Desperation = Samsung
posted on
Feb 12, 2015 10:14PM
Samsung Electronics‘ bread-and-butter smartphone business has been facing significant headwinds of late. The company’s weak product differentiation, coupled with increasing competition from Xiaomi and Apple at the low and high ends of the smartphone market have caused the handset division’s profits to plummet by about 40% over the past year. Although the company is looking to stabilize the handset business with a series of new launches, we believe that it will increasingly refocus its growth strategy towards semiconductors, where it has competitive advantages owing to its technology and massive scale. During the second half of 2014, profits from Samsung’s semiconductor arm surpassed those of its IT and mobile communications division, and we believe that the trend is only likely to continue given that Samsung has been ramping up its semiconductor capital expenditures (which stood at roughly 60% of the company’s total $21.5 billion capital budget for 2014). In this note, we take a look at some of the key developments and trends that will drive Samsung’s 2 key semiconductor divisions – memory and logic chips.
See our full analysis for Samsung Electronics
Memory Business: DRAM Supply, Product Mix, Process Improvements
Samsung’s memory business, which primarily produces NAND and DRAM chips, accounts for about 75% of the company’s semiconductor revenues. During 2014, the memory business saw revenues grow by around 24% to about $28 billion, largely driven by strong demand and ASPs for DRAM. The DRAM market is largely cyclical, and the industry spent much of 2014 transitioning out of a phase of undersupply caused by years of cautious investment. The undersupply, coupled with strong demand growth from mobile devices and servers, has resulted in higher pricing for DRAM. The DXI index, which indicates general pricing trends of DRAM prices, has risen by over 120% over the past two years.
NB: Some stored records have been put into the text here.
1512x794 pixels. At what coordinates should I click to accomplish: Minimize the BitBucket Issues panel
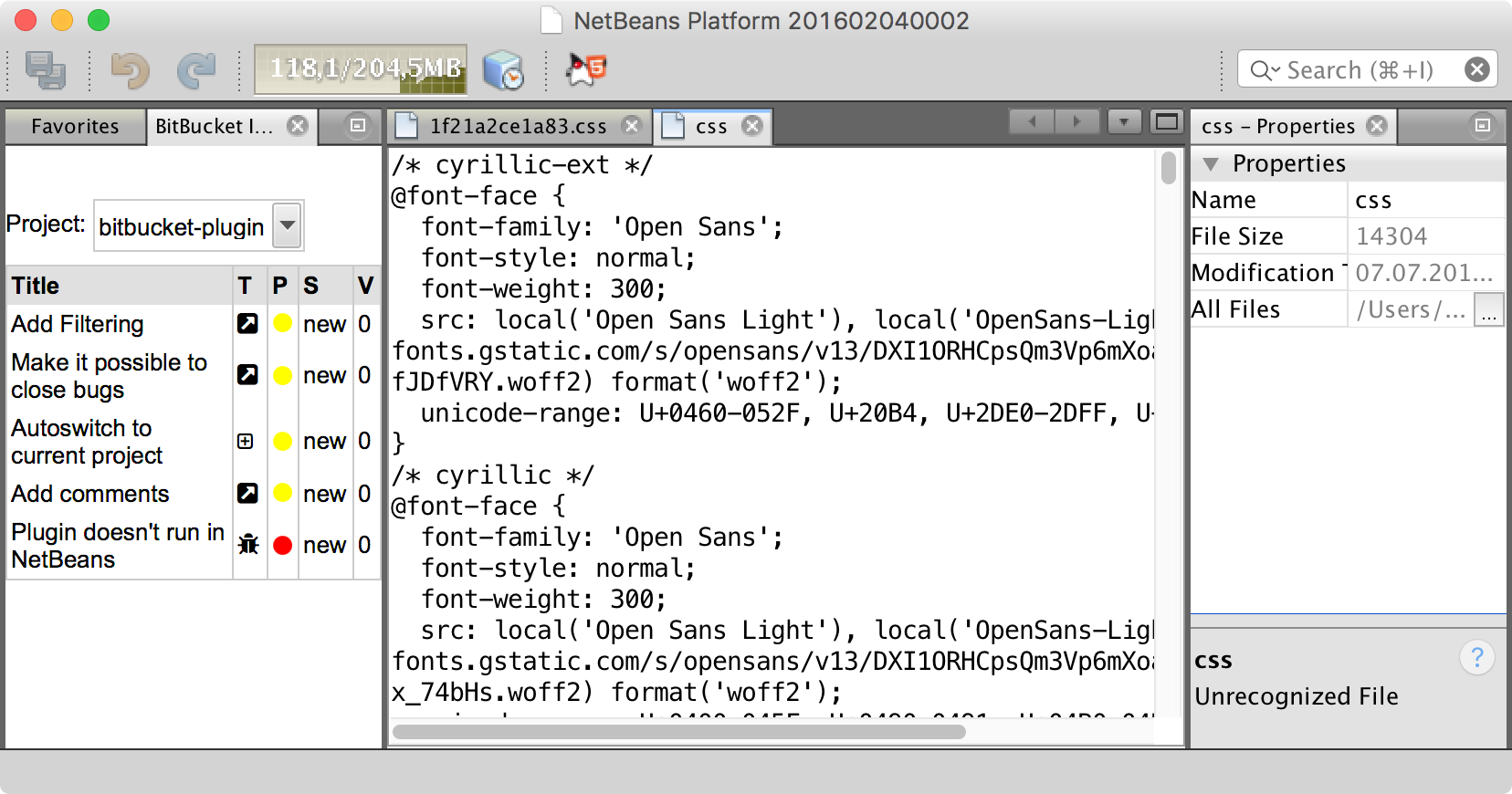point(358,126)
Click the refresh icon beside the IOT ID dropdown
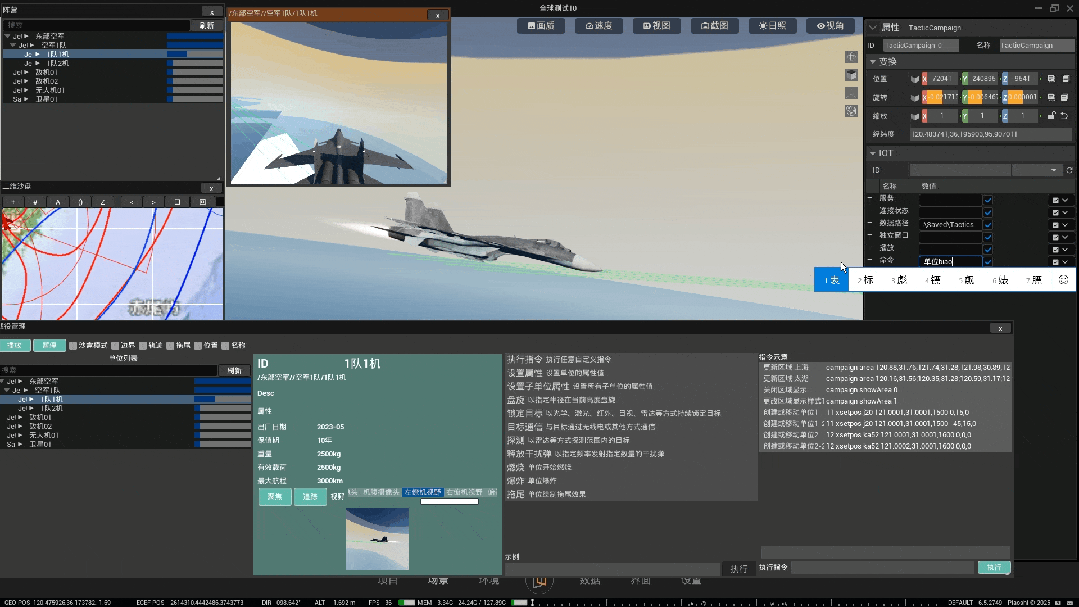The width and height of the screenshot is (1079, 607). [1069, 170]
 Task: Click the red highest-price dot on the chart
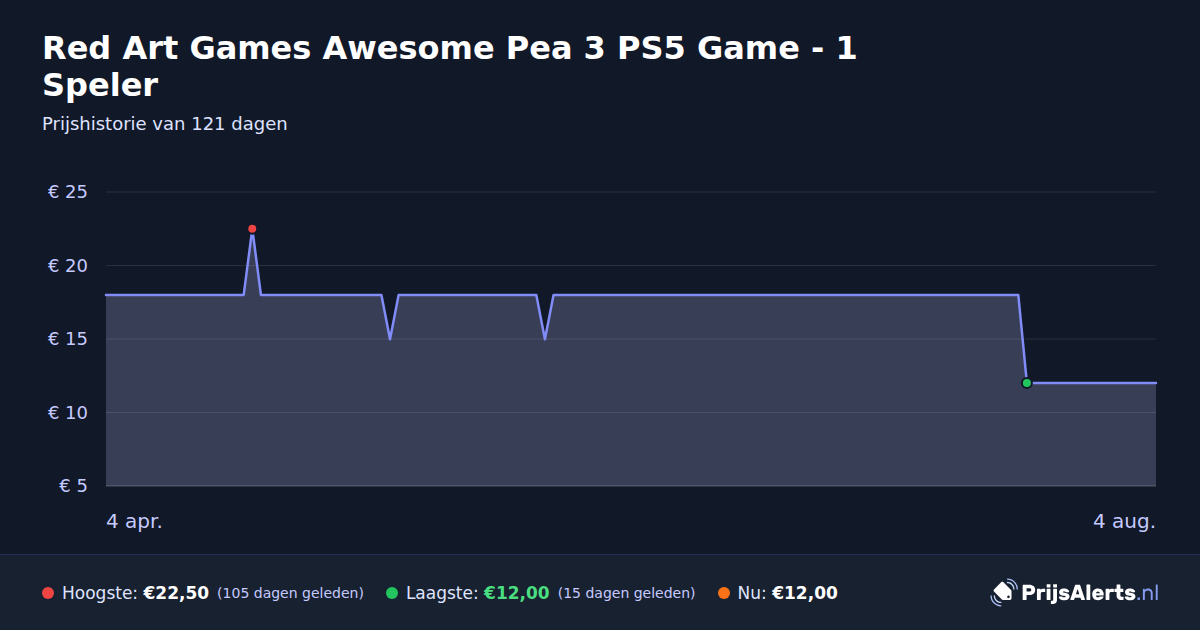click(252, 229)
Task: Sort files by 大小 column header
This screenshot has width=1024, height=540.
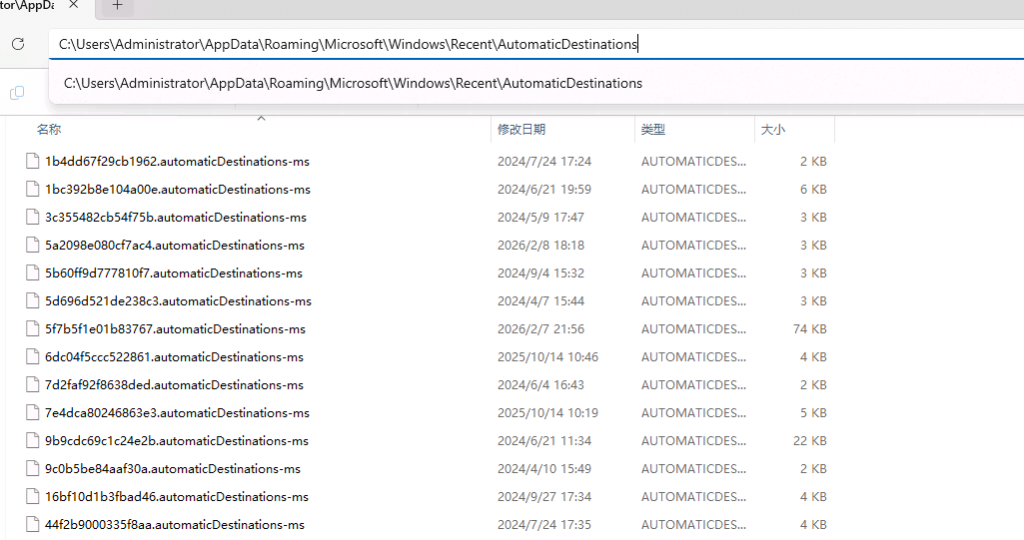Action: [x=773, y=130]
Samsung’s NAND operations have also been doing reasonably well, on the back of demand for Solid State Drives and mobile devices and the company’s migration to its 10nm-class process technology. The profitability of the semiconductor business has also been on the uptrend, driven by better production efficiency, favorable pricing and sales of more high value products such as DDR4 RAM and memory solutions such as eMCP. eMCP is a multi-chip package that combines DRAM and NAND flash memory into a single module and is commonly used in smartphones. For 2015, the company expects its DRAM shipment growth (in terms of bit volumes) to outpace the broader market, which it estimates will grow by mid-20%. For NAND, the company expects the growth rate to surpass the projected upper-30% market growth rate. However, we believe that DRAM prices are likely to decline this year, on the back of increasing supply and the consequent growth in competition between DRAM manufacturers.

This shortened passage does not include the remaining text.